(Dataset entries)
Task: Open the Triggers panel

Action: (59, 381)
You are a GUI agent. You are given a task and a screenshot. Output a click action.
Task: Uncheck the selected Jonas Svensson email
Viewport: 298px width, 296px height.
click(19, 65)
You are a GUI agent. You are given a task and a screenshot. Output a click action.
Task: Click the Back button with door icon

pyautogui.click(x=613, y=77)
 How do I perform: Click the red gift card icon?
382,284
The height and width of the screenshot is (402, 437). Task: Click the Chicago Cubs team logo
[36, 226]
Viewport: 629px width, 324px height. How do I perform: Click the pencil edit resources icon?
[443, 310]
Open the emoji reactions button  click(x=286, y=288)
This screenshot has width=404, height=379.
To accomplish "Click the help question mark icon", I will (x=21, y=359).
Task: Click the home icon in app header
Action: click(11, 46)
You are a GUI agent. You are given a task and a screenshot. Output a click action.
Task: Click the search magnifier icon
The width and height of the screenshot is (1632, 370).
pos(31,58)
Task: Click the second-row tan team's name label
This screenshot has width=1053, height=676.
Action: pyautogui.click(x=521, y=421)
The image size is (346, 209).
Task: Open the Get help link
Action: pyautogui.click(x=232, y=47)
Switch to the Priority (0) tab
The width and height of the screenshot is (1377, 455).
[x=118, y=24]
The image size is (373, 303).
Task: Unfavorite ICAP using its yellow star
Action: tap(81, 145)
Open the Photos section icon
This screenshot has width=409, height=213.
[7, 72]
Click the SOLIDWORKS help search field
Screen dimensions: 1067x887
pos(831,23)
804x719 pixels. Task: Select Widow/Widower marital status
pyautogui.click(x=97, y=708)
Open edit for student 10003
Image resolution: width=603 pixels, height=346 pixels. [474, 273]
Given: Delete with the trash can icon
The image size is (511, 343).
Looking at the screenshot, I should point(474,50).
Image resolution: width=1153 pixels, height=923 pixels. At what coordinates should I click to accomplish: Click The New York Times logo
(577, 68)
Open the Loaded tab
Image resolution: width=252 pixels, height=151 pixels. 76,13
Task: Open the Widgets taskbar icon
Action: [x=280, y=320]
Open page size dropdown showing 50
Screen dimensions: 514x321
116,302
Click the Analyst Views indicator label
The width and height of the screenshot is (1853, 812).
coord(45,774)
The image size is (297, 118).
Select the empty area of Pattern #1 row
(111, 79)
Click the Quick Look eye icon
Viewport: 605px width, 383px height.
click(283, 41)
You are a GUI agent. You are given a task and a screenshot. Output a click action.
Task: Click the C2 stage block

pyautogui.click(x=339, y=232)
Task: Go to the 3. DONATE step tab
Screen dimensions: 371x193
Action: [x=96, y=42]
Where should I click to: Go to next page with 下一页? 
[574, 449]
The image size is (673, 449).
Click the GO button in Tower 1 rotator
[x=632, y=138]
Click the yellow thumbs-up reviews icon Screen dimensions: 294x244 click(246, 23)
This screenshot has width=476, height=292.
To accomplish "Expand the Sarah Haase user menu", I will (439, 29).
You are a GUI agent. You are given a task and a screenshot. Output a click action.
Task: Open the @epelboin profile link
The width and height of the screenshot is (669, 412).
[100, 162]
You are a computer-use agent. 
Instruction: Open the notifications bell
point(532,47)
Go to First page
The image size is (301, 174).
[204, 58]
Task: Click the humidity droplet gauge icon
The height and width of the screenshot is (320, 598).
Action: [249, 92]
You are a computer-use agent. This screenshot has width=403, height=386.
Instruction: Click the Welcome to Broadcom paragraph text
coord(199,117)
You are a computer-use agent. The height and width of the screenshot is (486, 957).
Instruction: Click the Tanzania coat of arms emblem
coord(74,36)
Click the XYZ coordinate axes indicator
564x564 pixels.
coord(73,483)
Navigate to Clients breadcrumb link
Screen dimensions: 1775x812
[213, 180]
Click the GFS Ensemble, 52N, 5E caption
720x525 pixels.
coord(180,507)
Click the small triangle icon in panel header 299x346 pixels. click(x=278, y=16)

**TASK REQUIREMENTS**
Search the entries above for "label". Show every line that has it.

**ANSWER SPACE**
Task: Click the second-row tan team's name label
Click the Analyst Views indicator label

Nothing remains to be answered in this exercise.